▸ **Task brief**
Please write out every line of the data below as a numbered list, omitting blank lines.

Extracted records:

════

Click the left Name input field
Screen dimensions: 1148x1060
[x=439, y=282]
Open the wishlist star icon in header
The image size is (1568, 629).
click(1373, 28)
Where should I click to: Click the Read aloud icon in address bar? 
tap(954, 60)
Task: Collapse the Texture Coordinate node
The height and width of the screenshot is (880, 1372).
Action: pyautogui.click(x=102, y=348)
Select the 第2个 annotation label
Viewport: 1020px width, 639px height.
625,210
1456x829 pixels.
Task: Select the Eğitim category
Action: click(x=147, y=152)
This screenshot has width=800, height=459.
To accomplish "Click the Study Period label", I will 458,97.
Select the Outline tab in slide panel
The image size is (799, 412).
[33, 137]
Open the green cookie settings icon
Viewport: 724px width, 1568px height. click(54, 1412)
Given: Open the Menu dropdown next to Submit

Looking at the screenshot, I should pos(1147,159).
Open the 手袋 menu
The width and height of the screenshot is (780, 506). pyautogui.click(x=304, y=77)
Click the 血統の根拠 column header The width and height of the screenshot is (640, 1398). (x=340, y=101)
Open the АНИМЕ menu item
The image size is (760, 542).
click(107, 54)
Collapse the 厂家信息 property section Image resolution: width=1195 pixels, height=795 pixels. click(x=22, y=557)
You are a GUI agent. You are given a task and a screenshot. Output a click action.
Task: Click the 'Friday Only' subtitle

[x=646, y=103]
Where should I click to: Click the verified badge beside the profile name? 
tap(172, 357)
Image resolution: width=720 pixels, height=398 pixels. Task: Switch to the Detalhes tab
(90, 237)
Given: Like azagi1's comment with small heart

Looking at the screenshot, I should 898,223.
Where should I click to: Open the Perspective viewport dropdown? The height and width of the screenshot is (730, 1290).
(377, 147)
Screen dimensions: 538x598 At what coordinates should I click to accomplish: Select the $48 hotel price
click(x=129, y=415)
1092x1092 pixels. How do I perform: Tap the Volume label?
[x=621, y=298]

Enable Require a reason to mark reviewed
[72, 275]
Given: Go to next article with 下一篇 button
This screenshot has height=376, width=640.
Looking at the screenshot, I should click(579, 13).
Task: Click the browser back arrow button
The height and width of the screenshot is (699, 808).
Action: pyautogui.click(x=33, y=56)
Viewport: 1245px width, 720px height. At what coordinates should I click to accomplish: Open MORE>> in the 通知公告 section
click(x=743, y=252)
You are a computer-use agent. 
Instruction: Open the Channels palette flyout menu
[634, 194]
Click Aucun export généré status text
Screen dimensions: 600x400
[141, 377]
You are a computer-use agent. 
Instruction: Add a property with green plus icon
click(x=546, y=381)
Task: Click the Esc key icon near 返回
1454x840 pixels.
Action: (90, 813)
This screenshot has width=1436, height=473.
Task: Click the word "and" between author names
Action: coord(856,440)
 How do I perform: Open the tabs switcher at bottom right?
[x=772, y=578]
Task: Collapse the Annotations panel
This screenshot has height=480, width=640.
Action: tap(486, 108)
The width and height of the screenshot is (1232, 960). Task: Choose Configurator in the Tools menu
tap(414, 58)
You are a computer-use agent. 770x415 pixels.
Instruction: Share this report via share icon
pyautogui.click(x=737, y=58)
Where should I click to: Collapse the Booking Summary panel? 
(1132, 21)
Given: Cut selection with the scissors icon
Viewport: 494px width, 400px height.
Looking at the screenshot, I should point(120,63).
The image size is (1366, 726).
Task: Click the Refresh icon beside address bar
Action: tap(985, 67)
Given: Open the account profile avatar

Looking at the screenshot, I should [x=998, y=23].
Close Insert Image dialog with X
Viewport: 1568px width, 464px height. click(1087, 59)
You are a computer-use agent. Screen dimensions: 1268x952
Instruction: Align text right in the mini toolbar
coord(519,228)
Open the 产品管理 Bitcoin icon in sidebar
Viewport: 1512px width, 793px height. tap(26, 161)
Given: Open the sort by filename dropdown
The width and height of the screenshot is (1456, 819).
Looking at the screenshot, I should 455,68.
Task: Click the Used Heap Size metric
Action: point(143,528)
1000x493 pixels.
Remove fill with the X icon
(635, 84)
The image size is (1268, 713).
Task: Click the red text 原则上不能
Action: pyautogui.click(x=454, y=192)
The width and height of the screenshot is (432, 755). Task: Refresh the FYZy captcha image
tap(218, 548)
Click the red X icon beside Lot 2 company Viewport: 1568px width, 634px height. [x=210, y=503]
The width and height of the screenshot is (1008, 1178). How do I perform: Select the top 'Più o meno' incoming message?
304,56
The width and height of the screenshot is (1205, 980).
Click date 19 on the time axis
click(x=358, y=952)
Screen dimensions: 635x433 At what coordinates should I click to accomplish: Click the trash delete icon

════

▸ **Complete output**
1. Click the left Name input field
2. Screen dimensions: 1148x1060
3. [x=439, y=282]
4. Open the wishlist star icon in header
5. The image size is (1568, 629).
6. click(1373, 28)
7. Where should I click to: Click the Read aloud icon in address bar? 
8. tap(954, 60)
9. Task: Collapse the Texture Coordinate node
10. The height and width of the screenshot is (880, 1372).
11. Action: pyautogui.click(x=102, y=348)
12. Select the 第2个 annotation label
13. Viewport: 1020px width, 639px height.
14. 625,210
15. 1456x829 pixels.
16. Task: Select the Eğitim category
17. Action: click(x=147, y=152)
18. This screenshot has width=800, height=459.
19. To accomplish "Click the Study Period label", I will 458,97.
20. Select the Outline tab in slide panel
21. The image size is (799, 412).
22. [33, 137]
23. Open the green cookie settings icon
24. Viewport: 724px width, 1568px height. click(54, 1412)
25. Given: Open the Menu dropdown next to Submit
26. Looking at the screenshot, I should pos(1147,159).
27. Open the 手袋 menu
28. The width and height of the screenshot is (780, 506). pyautogui.click(x=304, y=77)
29. Click the 血統の根拠 column header The width and height of the screenshot is (640, 1398). (x=340, y=101)
30. Open the АНИМЕ menu item
31. The image size is (760, 542).
32. click(107, 54)
33. Collapse the 厂家信息 property section Image resolution: width=1195 pixels, height=795 pixels. click(x=22, y=557)
34. You are a GUI agent. You are given a task and a screenshot. Output a click action.
35. Task: Click the 'Friday Only' subtitle
36. [x=646, y=103]
37. Where should I click to: Click the verified badge beside the profile name? 
38. tap(172, 357)
39. Image resolution: width=720 pixels, height=398 pixels. Task: Switch to the Detalhes tab
40. (90, 237)
41. Given: Like azagi1's comment with small heart
42. Looking at the screenshot, I should 898,223.
43. Where should I click to: Open the Perspective viewport dropdown? The height and width of the screenshot is (730, 1290).
44. (377, 147)
45. Screen dimensions: 538x598 At what coordinates should I click to accomplish: Select the $48 hotel price
46. click(x=129, y=415)
47. 1092x1092 pixels. How do I perform: Tap the Volume label?
48. [x=621, y=298]
49. Enable Require a reason to mark reviewed
50. [72, 275]
51. Given: Go to next article with 下一篇 button
52. This screenshot has height=376, width=640.
53. Looking at the screenshot, I should click(579, 13).
54. Task: Click the browser back arrow button
55. The height and width of the screenshot is (699, 808).
56. Action: pyautogui.click(x=33, y=56)
57. Viewport: 1245px width, 720px height. At what coordinates should I click to accomplish: Open MORE>> in the 通知公告 section
58. click(x=743, y=252)
59. You are a computer-use agent. 
60. Instruction: Open the Channels palette flyout menu
61. [634, 194]
62. Click Aucun export généré status text
63. Screen dimensions: 600x400
64. [141, 377]
65. You are a computer-use agent. 
66. Instruction: Add a property with green plus icon
67. click(x=546, y=381)
68. Task: Click the Esc key icon near 返回
69. 1454x840 pixels.
70. Action: (90, 813)
71. This screenshot has width=1436, height=473.
72. Task: Click the word "and" between author names
73. Action: coord(856,440)
74.  How do I perform: Open the tabs switcher at bottom right?
75. [x=772, y=578]
76. Task: Collapse the Annotations panel
77. This screenshot has height=480, width=640.
78. Action: tap(486, 108)
79. The width and height of the screenshot is (1232, 960). Task: Choose Configurator in the Tools menu
80. tap(414, 58)
81. You are a computer-use agent. 770x415 pixels.
82. Instruction: Share this report via share icon
83. pyautogui.click(x=737, y=58)
84. Where should I click to: Collapse the Booking Summary panel? 
85. (1132, 21)
86. Given: Cut selection with the scissors icon
87. Viewport: 494px width, 400px height.
88. Looking at the screenshot, I should point(120,63).
89. The image size is (1366, 726).
90. Task: Click the Refresh icon beside address bar
91. Action: tap(985, 67)
92. Given: Open the account profile avatar
93. Looking at the screenshot, I should [x=998, y=23].
94. Close Insert Image dialog with X
95. Viewport: 1568px width, 464px height. click(1087, 59)
96. You are a computer-use agent. Screen dimensions: 1268x952
97. Instruction: Align text right in the mini toolbar
98. coord(519,228)
99. Open the 产品管理 Bitcoin icon in sidebar
100. Viewport: 1512px width, 793px height. tap(26, 161)
101. Given: Open the sort by filename dropdown
102. The width and height of the screenshot is (1456, 819).
103. Looking at the screenshot, I should 455,68.
104. Task: Click the Used Heap Size metric
105. Action: point(143,528)
106. 1000x493 pixels.
107. Remove fill with the X icon
108. (635, 84)
109. The image size is (1268, 713).
110. Task: Click the red text 原则上不能
111. Action: pyautogui.click(x=454, y=192)
112. The width and height of the screenshot is (432, 755). Task: Refresh the FYZy captcha image
113. tap(218, 548)
114. Click the red X icon beside Lot 2 company Viewport: 1568px width, 634px height. [x=210, y=503]
115. The width and height of the screenshot is (1008, 1178). How do I perform: Select the top 'Più o meno' incoming message?
116. 304,56
117. The width and height of the screenshot is (1205, 980).
118. Click date 19 on the time axis
119. click(x=358, y=952)
120. Screen dimensions: 635x433 At what coordinates should I click to accomplish: Click the trash delete icon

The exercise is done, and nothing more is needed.